June 12, 2014
Quantum Contextuality Needed To Achieve “Magic” Required For Universal Quantum Computation
Alan McStravick for redOrbit.com - Your Universe Online
The difficulty in understanding the field of quantum computing just got a little easier, but only slightly.
New research from the University of Waterloo's Institute for Quantum Computing has confirmed, at least theoretically, that the concept of contextuality is a necessary resource required for achieving the advantages of quantum computation.
Contextuality is regarded as one of the weirder aspects of quantum theory and is a necessary resource required for the achievement of the “magic” required for universal quantum computation. Results of this study were recently published in the journal Nature.
As the research team, comprised of Joseph Emerson, Mark Howard and Joel Wallman, noted, a significant barrier to being able to harness the power of a universal quantum computer is the realization of a practical method to control the fragile quantum states.
"Before these results, we didn't necessarily know what resources were needed for a physical device to achieve the advantage of quantum information. Now we know one," said Mark Howard, a postdoctoral fellow at IQC and the lead author of the paper, in a statement. "As researchers work to build a universal quantum computer, understanding the minimum physical resources required is an important step to finding ways to harness the power of the quantum world."

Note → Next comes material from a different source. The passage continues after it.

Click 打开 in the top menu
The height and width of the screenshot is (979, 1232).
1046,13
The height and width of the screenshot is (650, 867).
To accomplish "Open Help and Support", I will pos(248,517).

One of the reasons quantum devices are so difficult to build is that they require a noise-resistant environment in which to operate. As noted above, the term “magic” specifically refers to an approach that is particular to the construction of a noise-resistant quantum computer. More properly, it is known as magic-state distillation. While crucial to the building of a quantum computer, magic-state distillation is difficult to both achieve and maintain. When successful, magic-state distillation is the single ingredient responsible for boosting the power of a quantum device's processing capabilities so that it is a universal quantum computer.
The research team points out that recognizing these magic-states as contextual will help others to be able to clarify the trade-offs involved in different approaches of building quantum devices. Additionally, this study's results might aid in the formulation of new algorithms able to exploit the special properties of these magic states more fully.
"These new results give us a deeper understanding of the nature of quantum computation. They also clarify the practical requirements for designing a realistic quantum computer," said Joseph Emerson, professor of Applied Mathematics and Canadian Institute for Advanced Research fellow. "I expect the results will help both theorists and experimentalists find more efficient methods to overcome the limitations imposed by unavoidable sources of noise and other errors."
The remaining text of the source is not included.